MM

Comment the code that is not there

I recently wrote code similar to this:

const App = (props) => {
  return (
    <ThemeProvider theme={theme}>
      <PageContent {...props} />
    </ThemeProvider>
  )
}

const PageContent = ({ Component, pageProps }) => {
  const getLayout = Component.getLayout ?? ((page) => page)
  return getLayout(<Component {...pageProps} />)
}

If it were my first time reading it, I’d think that the PageContent component is a pointless, even harmful addition: it’s only used once; it doesn’t express any remarkable idea; it forces the reader to store yet another name in an already crowded working memory.

I’d be strongly tempted to refactor it, and since it’s a non-functional change, I might do it as part of a larger change, heeding the boy scout rule:

const App = (props) => {
  const getLayout = Component.getLayout ?? ((page) => page)

  return (
    <ThemeProvider theme={theme}>
      {getLayout(<Component {...pageProps} />)}
    </ThemeProvider>
  )
}

I might even skip refreshing the page, because, again, it’s just a change in form.

Or is it?

I’d later find out that the background no longer respects the dark mode setting, while every other component does; after trying for a long while to debug the larger functional change without getting anywhere, I would trace the problem to the code above.

If you’re trying to figure out how the refactoring attemept could cause that, good luck. Although you might spot something if you’re well versed in React and you squint hard and you’ve encountered the circumstance before, it’s really hard, because the code you need to know the most to figure out what’s going on is nowhere in sight, it’s instead in the source for the page component itself, in a file far away:

export const getLayout = (page) => (
  <Layout bgImage={useColorModeValue(backgroundLight, backgroundDark)}>
    {page}
  <Layout>
)

Even so, still not obvious…

Imagine, however, that while writing the original code, I had placed this comment inside the PageContent component:

const App = (props) => (
  return (
    <ThemeProvider theme={theme}>
      <PageContent {...props} />
    </ThemeProvider>
  )
)

const PageContent = ({ Component, pageProps }) => {
  // Why not just have all this in <App>? Because getLayout uses the
  // color mode hook, which in turn must be called from under
  // <ThemeProvider> to work

  const getLayout = Component.getLayout || ((page) => page)
  return getLayout(<Component {...pageProps} />)
}

How likely is the reader now to jump into refactoring?
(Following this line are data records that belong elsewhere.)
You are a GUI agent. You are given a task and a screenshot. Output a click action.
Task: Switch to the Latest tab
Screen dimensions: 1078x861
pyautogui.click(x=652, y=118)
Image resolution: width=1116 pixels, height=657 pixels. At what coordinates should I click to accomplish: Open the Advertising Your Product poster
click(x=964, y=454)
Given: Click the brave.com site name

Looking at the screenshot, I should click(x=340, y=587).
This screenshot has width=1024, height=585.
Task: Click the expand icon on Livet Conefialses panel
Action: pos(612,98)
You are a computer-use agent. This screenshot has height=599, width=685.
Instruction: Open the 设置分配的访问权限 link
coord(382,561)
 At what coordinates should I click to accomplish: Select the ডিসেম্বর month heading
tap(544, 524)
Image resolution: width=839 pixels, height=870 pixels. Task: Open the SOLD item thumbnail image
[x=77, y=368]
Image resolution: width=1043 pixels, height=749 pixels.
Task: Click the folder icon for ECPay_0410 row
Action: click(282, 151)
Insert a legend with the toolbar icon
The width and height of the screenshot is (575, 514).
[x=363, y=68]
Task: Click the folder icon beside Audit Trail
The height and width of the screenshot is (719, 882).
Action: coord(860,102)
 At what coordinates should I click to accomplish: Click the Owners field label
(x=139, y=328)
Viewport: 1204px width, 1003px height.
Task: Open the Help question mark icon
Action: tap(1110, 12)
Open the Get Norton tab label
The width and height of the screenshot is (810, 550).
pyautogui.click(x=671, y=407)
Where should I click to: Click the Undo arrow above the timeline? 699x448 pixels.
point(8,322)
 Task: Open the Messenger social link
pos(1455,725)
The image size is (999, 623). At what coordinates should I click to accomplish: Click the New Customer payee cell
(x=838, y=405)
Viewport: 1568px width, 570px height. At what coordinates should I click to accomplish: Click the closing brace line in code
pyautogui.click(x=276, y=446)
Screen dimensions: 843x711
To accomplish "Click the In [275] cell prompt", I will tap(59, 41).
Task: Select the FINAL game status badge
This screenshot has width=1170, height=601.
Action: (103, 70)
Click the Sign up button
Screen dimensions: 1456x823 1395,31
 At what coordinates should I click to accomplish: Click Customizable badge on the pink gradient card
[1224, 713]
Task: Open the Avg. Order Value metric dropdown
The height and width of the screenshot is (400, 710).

It’s second nature for programmers, while they’re writing code, to imagine it playing out at run time and continuously ask: “what’s likely to go wrong here? what could cause this to break? how can I prevent or handle it?” Users may provide invalid input, network connections might go down, the environment might not support the cabability, … Situations handled with schemas, timeouts, discovery, …

It pays to adopt the same mentality and, while you’re writing code, imagine it playing out at read time and ask: “what’s likely to go wrong here? what could cause this to be misunderstood? how can I prevent or handle it?” Commenting code that’s not there — explaining the outside-of-source reasons why the code is the way it is, instead of a more “logical”, “elegant”, or “obvious” form — is a relatively cheap and absolutely effective way to prevent read time bugs.